▶ _Text for analysis_:
┏━━

China export boom fades as spending shifts, cheaper rivals gain

The slump in demand for Chinese goods is a blow to the economy. PHOTO: AFP

BEIJING (BLOOMBERG) - After two years of record exports, Chinese manufacturers are turning downbeat as consumers in their biggest markets curb spending and Covid-19 lockdowns drive customers to competitors in the region.

With most of the world now living with the coronavirus and travel and other leisure activities resuming, consumers are cutting back on spending on Chinese-made laptops, phones and other work-from-home goods that propelled the nation's exports and fuelled the economy's recovery from its pandemic slump in 2020.

On top of that, soaring inflation in the United States and Europe means households are tightening their belts, while costs of raw materials and logistics remain excessive, eating into exporters' profits.

Those are just some of the challenges that businesses like Shenzhen Teanabuds Electronics have been grappling with. An exporter of wireless earbuds, headsets and speakers to the US, Europe and the Middle East, the company has seen orders plunge by about 50 per cent compared with last year.

"They will only continue to decline in the rest of this year because we are losing our advantage," said Mr Zhang Wanli, the company's global marketing director.

Some of Teanabuds' clients have recently shifted their orders to South-east Asian countries as suppliers there offered lower prices, given that their supply chains are less stressed, Mr Zhang said. High raw material and shipping costs have narrowed the company's profit margin to 15 per cent from 30 per cent in 2019, he added.

The slump in demand for Chinese goods is a blow to the economy, which is already forecast to grow at the slowest pace in decades this year due to a property market slump and the government's aggressive Covid-19-related restrictions.

After surging 30 per cent in 2021, exports are likely to grow just 1.6 per cent this year, according to Nomura Holdings. Exports accounted for more than a third of China's growth last year and 20 per cent in 2020, the bank estimates.

Trade will likely get a temporary boost as Shanghai reopens from its two-month long Covid-19 lockdown - economists expect data on Thursday (June 9) to show exports grew 8 per cent year on year in May, up from 3.9 per cent in April. Still, the trend for the rest of the year is down.

"The export boom caused by Covid is behind us," said Mr Larry Hu, head of China economics at Macquarie Group.

Exports may contract this year in volume terms even if nominal growth could be positive due to price increases, said Mr Thomas Gatley, a senior analyst at Gavekal Research. A drastic slowdown would put Beijing's economic growth target of about 5.5 per cent further out of reach.

"This is really not a good time for exports to weaken as well," said Mr Gatley. "This is why policymakers are increasingly panicking."

Even though global consumers remain cashed up, fading government fiscal support and rising interest rates are impacting their disposable income. And with shoppers pivoting their spending back to services from goods, demand is sliding.

┗━━

▶ _Work order_: List every person named in the article on China's exports, and give the role stated for each. The records are separate material with no connection to the article.

▶ _Supplied records_:
┏━━

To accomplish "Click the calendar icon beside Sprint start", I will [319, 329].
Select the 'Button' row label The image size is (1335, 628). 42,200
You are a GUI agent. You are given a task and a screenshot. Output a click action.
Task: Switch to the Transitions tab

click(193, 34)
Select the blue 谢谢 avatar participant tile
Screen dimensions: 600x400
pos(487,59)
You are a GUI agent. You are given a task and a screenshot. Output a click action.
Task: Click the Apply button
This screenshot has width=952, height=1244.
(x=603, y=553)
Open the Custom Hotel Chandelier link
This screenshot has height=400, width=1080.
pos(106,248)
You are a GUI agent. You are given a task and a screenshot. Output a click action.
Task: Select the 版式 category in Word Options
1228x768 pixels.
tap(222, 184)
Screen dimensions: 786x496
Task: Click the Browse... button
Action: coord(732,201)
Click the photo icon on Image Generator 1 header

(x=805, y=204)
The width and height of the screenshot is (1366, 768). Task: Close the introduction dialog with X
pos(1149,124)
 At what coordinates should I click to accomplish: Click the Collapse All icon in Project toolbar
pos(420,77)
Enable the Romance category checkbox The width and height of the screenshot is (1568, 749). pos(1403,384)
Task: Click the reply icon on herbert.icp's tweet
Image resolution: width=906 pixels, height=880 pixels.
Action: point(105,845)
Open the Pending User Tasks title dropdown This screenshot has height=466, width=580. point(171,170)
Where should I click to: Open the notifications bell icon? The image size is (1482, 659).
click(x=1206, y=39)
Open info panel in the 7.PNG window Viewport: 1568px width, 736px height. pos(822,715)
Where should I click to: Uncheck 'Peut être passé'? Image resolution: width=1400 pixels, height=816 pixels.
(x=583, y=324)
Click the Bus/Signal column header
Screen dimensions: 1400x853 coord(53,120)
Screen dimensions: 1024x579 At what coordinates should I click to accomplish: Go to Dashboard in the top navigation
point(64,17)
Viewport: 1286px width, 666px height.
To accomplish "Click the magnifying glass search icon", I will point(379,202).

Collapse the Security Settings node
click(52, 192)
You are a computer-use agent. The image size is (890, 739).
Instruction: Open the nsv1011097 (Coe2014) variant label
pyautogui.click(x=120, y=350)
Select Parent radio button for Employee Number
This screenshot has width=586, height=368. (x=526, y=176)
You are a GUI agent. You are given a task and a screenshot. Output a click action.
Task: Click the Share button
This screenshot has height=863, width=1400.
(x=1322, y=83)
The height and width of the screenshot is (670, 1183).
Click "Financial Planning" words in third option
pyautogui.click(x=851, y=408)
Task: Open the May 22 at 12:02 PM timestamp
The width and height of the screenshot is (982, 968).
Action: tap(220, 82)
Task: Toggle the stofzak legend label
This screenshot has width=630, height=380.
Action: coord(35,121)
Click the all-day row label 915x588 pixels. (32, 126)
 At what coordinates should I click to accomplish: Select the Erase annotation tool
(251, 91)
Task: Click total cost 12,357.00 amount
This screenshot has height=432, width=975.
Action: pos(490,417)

┗━━

▶ _Output of the task_:
- Zhang Wanli: global marketing director of Shenzhen Teanabuds Electronics
- Larry Hu: head of China economics at Macquarie Group
- Thomas Gatley: senior analyst at Gavekal Research